There are two basic levels of security in file-sharing protocols: no encryption and encryption. No encryption, or cleartext, sends the straight characters of a password over the network. AFP is the most secure file-sharing protocol. FTP is the least secure. This is what each protocol provides:
AFP can send login passwords to the server as cleartext or with Kerberos encryption. Cleartext is disabled by default in Lion Server but can be turned on via the command line.
If you upgraded your Snow Leopard Server to Lion Server, your Macs may not be able to authenticate via Kerberos. You can fix the problem by typing this command in Terminal:
sudo sso_util configure -r REALM_NAME -a diradmin afp
The realm name is usually the same as the fully qualified domain name of the Open Directory master, but in all capital letters. Restart the server when done.
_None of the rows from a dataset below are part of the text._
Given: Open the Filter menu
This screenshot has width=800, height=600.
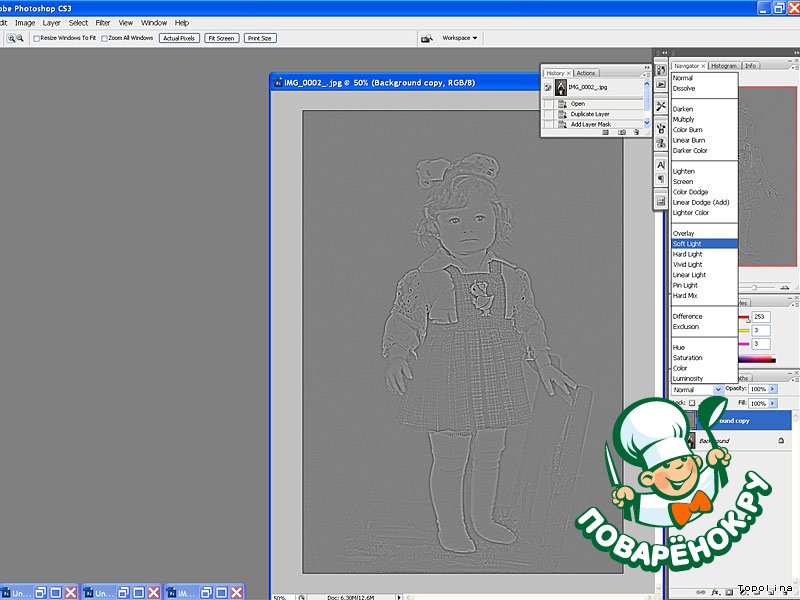Looking at the screenshot, I should pyautogui.click(x=103, y=22).
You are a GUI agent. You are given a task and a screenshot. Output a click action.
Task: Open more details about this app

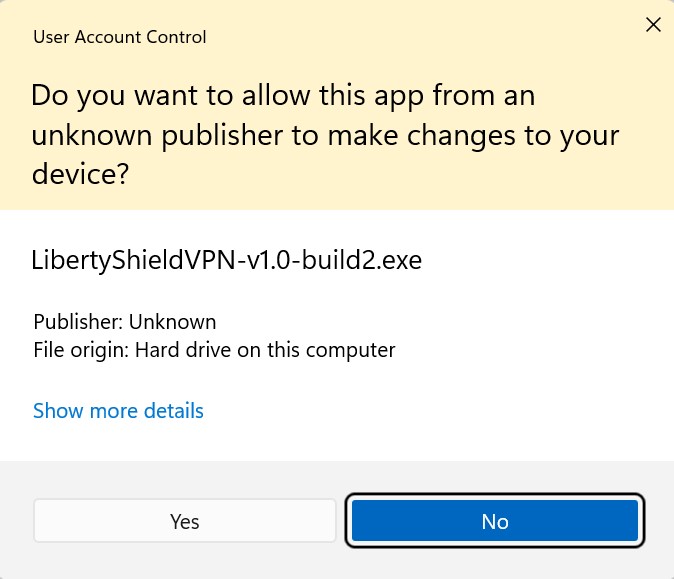coord(118,411)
SMB supports sending passwords as cleartext or with Kerberos encryption, as well as some older Windows encryption methods. SMB does not support encryption of transmitted data, however.
webDAV requires a user to enter a name and password (authentication) and uses SSL encryption.
NFS authentication always uses Kerberos but is less secure than the other protocols. NFS doesn’t ask the user for a username and password. Instead, the client computer tells the server what the computer ID is.
This means that anyone using that computer has access to whatever the user account has. This makes NFS authentication less secure than AFP and SMB. Like AFP, NFS file transmission can be cleartext or use Kerberos encryption.
FTP sends all data as cleartext. It doesn’t provide for encryption of passwords or data transmission. (The command line also supports FTP over ssh, or sftp, which is a secure connection.)